WRITTEN TASK
Output every line of the records below as a numbered list, omitting any blank lines.

MATERIAL FOR THIS EXERCISE

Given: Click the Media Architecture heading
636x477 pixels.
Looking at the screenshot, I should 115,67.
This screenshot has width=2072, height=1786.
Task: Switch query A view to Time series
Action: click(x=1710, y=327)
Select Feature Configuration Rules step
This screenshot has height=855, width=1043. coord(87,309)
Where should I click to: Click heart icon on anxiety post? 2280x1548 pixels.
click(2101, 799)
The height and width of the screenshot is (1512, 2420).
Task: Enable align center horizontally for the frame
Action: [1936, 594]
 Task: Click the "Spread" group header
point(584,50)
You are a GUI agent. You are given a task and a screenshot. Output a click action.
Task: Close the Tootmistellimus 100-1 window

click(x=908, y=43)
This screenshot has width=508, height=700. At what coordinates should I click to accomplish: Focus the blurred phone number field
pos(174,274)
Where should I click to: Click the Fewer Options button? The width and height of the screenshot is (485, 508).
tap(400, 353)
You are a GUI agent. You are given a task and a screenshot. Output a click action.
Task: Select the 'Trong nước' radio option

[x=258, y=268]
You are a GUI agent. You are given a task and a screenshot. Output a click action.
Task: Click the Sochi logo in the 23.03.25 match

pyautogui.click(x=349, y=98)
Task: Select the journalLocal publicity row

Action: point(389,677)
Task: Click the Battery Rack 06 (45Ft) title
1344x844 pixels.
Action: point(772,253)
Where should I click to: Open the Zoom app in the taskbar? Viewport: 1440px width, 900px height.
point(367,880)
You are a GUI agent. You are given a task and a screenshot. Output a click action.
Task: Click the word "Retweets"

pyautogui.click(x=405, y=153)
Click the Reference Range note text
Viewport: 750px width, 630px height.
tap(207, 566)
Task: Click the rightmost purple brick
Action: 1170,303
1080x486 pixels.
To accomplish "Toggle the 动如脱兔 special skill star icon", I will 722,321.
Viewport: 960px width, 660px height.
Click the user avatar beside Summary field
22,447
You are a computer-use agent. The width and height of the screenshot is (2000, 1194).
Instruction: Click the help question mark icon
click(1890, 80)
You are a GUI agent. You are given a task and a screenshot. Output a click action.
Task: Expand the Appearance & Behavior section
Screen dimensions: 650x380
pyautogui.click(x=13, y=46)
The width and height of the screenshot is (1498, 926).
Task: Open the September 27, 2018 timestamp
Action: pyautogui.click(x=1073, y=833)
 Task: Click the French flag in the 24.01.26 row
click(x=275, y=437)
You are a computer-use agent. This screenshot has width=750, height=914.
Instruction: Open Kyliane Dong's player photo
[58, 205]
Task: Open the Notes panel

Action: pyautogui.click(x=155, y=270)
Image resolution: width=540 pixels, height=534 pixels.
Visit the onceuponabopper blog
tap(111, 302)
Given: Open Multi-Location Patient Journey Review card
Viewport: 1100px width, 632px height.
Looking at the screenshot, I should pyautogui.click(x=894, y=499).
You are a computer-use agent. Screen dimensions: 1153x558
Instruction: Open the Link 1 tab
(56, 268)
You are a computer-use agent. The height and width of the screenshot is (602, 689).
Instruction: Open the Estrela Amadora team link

RESPONSE TO THE EXERCISE
1. Given: Click the Media Architecture heading
2. 636x477 pixels.
3. Looking at the screenshot, I should 115,67.
4. This screenshot has width=2072, height=1786.
5. Task: Switch query A view to Time series
6. Action: click(x=1710, y=327)
7. Select Feature Configuration Rules step
8. This screenshot has height=855, width=1043. coord(87,309)
9. Where should I click to: Click heart icon on anxiety post? 2280x1548 pixels.
10. click(2101, 799)
11. The height and width of the screenshot is (1512, 2420).
12. Task: Enable align center horizontally for the frame
13. Action: [1936, 594]
14.  Task: Click the "Spread" group header
15. point(584,50)
16. You are a GUI agent. You are given a task and a screenshot. Output a click action.
17. Task: Close the Tootmistellimus 100-1 window
18. click(x=908, y=43)
19. This screenshot has width=508, height=700. At what coordinates should I click to accomplish: Focus the blurred phone number field
20. pos(174,274)
21. Where should I click to: Click the Fewer Options button? The width and height of the screenshot is (485, 508).
22. tap(400, 353)
23. You are a GUI agent. You are given a task and a screenshot. Output a click action.
24. Task: Select the 'Trong nước' radio option
25. [x=258, y=268]
26. You are a GUI agent. You are given a task and a screenshot. Output a click action.
27. Task: Click the Sochi logo in the 23.03.25 match
28. pyautogui.click(x=349, y=98)
29. Task: Select the journalLocal publicity row
30. Action: point(389,677)
31. Task: Click the Battery Rack 06 (45Ft) title
32. 1344x844 pixels.
33. Action: point(772,253)
34. Where should I click to: Open the Zoom app in the taskbar? Viewport: 1440px width, 900px height.
35. point(367,880)
36. You are a GUI agent. You are given a task and a screenshot. Output a click action.
37. Task: Click the word "Retweets"
38. pyautogui.click(x=405, y=153)
39. Click the Reference Range note text
40. Viewport: 750px width, 630px height.
41. tap(207, 566)
42. Task: Click the rightmost purple brick
43. Action: 1170,303
44. 1080x486 pixels.
45. To accomplish "Toggle the 动如脱兔 special skill star icon", I will 722,321.
46. Viewport: 960px width, 660px height.
47. Click the user avatar beside Summary field
48. 22,447
49. You are a computer-use agent. The width and height of the screenshot is (2000, 1194).
50. Instruction: Click the help question mark icon
51. click(1890, 80)
52. You are a GUI agent. You are given a task and a screenshot. Output a click action.
53. Task: Expand the Appearance & Behavior section
54. Screen dimensions: 650x380
55. pyautogui.click(x=13, y=46)
56. The width and height of the screenshot is (1498, 926).
57. Task: Open the September 27, 2018 timestamp
58. Action: pyautogui.click(x=1073, y=833)
59.  Task: Click the French flag in the 24.01.26 row
60. click(x=275, y=437)
61. You are a computer-use agent. This screenshot has width=750, height=914.
62. Instruction: Open Kyliane Dong's player photo
63. [58, 205]
64. Task: Open the Notes panel
65. Action: pyautogui.click(x=155, y=270)
66. Image resolution: width=540 pixels, height=534 pixels.
67. Visit the onceuponabopper blog
68. tap(111, 302)
69. Given: Open Multi-Location Patient Journey Review card
70. Viewport: 1100px width, 632px height.
71. Looking at the screenshot, I should pyautogui.click(x=894, y=499).
72. You are a computer-use agent. Screen dimensions: 1153x558
73. Instruction: Open the Link 1 tab
74. (56, 268)
75. You are a computer-use agent. The height and width of the screenshot is (602, 689).
76. Instruction: Open the Estrela Amadora team link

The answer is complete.